Hi. I see three possible ways in which a friends network database can be designed. Each way has its own advantages and disadvantages. Each one leads to very different querys and performance. There aren't many places where this is discussed, although I think this is an interesting problem. I would like you to give me your opinion on which one you think would be better.
Excuse my lax sytax, i just want to highlight the important points.
The first way
user_id int primary key
friend_id (foreign key references user.user_id)
In this design, the Friend table saves who befriended whom, i.e. if user 1 befriended user 2, in the Friend table, one row would be added: 1 2.
To insert a friend this would be the query: INSERT INTO friend VALUES ( 1, 2 );
To get the list of friends of user 1, this query would work:
(SELECT friend_id FROM friend WHERE user_id = 1)
(SELECT user_id FROM friend WHERE friend_id = 1)
The problem with this approach is that it gets difficult to know, for example, who are friends of user 1, since user 1 can be on the first column or in the second column (see the query). Similarly, all CRUD operations become difficult, requiring unions or the use of OR in where clauses, which sometimes mysql doesn't optimize very well.
The second way
It is similar to the first way except that for each friend relationship that is created, two rows are added to the friends table. In the preceeding example, the rows 1 2 and 2 1 would be added, reflecting the fact that user 1 is friend of user 2 and, also, user 2 is friend of user 1.
To insert a friend this would be the query: INSERT INTO friend VALUES ( 1, 2), (2, 1)
To get the list of friends of user 1, this would work:
SELECT friend_id FROM friend WHERE user_id = 1
In this design, it's easy and fast to get the list of friends for any user. However, one can say that there is duplicated data, i'm not sure if this can lead to further problems. This design highlights the nature of friendship, where if user 1 is user's 2 friend, the revense is also true.

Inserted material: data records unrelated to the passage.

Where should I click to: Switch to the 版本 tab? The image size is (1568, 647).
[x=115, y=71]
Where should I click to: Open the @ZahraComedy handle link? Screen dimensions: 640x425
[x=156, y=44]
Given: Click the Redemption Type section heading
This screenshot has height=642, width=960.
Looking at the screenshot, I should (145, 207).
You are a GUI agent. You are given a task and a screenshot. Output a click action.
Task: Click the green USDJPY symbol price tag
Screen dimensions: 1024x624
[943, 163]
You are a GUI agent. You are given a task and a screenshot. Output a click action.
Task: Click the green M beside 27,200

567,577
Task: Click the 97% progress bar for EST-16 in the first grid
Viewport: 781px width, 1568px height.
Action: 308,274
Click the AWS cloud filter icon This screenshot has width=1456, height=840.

Here two rows are added for each pair of friends. The friendship itself gets its own id, but it is not a primary key, since it would be repeated twice. For instance, if user 1 and user 2 were friends, this would be represented like this:
And the same for each pair of friends. This may lead to entangled querys, but with good performance.
To insert a friendship between user 1 and 2 this would be the pair of querys:
SELECT @max_friendship_id := MAX(friendship_id) FROM friend;
INSERT INTO friend VALUES( @max_friendship_id + 1, '1' ), (@max_friendship_id + 1, '2')
To find the friends of user 1, this would do the job:
FROM friend where
friendship_id IN (select friendship_id from friend where user_id = '1') AND user_id != '1'
To get the list of friends of user 1, one would need to do a nested query (bad performance in mysql), or I suppose this could be rewritten as a self-join. I think this design could be good if there is some extra information associated with the friendship itself, since each friendship has its own id. Also, maybe, this is the most 'relational' of the three designs.
Well, these are the possible designs i see, but I don't get to decide which would be the best. This problem, in fact, isn't unique to social networking , but this question is the same as how to represent an undirected graphs within a relational database, for which I haven't found a clue in database design texts.
I hope I stated the problem well. Thank you for your contributions and comments!